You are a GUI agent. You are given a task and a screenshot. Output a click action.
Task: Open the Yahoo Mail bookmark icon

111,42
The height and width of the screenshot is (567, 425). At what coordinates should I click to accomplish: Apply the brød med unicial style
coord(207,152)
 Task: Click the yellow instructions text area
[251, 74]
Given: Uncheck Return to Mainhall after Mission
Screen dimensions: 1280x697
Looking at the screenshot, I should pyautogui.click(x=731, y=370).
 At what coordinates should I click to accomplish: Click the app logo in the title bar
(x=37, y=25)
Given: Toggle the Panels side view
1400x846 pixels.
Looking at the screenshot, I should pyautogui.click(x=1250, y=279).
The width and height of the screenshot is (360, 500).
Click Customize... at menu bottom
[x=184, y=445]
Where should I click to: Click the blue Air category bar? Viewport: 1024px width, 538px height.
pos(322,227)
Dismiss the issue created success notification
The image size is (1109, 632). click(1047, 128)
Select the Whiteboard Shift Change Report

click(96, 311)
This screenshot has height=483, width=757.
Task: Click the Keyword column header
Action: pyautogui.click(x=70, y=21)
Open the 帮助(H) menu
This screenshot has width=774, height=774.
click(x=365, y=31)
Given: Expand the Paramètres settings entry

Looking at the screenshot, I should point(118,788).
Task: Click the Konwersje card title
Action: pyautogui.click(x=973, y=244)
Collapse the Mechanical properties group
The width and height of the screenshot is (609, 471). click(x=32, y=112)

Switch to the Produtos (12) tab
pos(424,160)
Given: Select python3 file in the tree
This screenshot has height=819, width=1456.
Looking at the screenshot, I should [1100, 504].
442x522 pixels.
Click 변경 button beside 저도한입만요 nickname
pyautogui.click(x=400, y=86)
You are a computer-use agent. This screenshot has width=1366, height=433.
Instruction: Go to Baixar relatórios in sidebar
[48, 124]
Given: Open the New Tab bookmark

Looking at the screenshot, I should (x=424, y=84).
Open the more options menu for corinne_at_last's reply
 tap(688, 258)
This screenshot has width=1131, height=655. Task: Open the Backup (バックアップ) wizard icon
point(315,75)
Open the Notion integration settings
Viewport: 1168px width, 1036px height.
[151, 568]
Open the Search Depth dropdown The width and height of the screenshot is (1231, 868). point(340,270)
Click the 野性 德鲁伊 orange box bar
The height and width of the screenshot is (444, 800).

--

Copy out the records from their first line through the line containing "Action: pyautogui.click(x=70, y=21)", with both ends included and every line unchanged.

You are a GUI agent. You are given a task and a screenshot. Output a click action.
Task: Open the Yahoo Mail bookmark icon

111,42
The height and width of the screenshot is (567, 425). At what coordinates should I click to accomplish: Apply the brød med unicial style
coord(207,152)
 Task: Click the yellow instructions text area
[251, 74]
Given: Uncheck Return to Mainhall after Mission
Screen dimensions: 1280x697
Looking at the screenshot, I should pyautogui.click(x=731, y=370).
 At what coordinates should I click to accomplish: Click the app logo in the title bar
(x=37, y=25)
Given: Toggle the Panels side view
1400x846 pixels.
Looking at the screenshot, I should pyautogui.click(x=1250, y=279).
The width and height of the screenshot is (360, 500).
Click Customize... at menu bottom
[x=184, y=445]
Where should I click to: Click the blue Air category bar? Viewport: 1024px width, 538px height.
pos(322,227)
Dismiss the issue created success notification
The image size is (1109, 632). click(1047, 128)
Select the Whiteboard Shift Change Report

click(96, 311)
This screenshot has height=483, width=757.
Task: Click the Keyword column header
Action: pyautogui.click(x=70, y=21)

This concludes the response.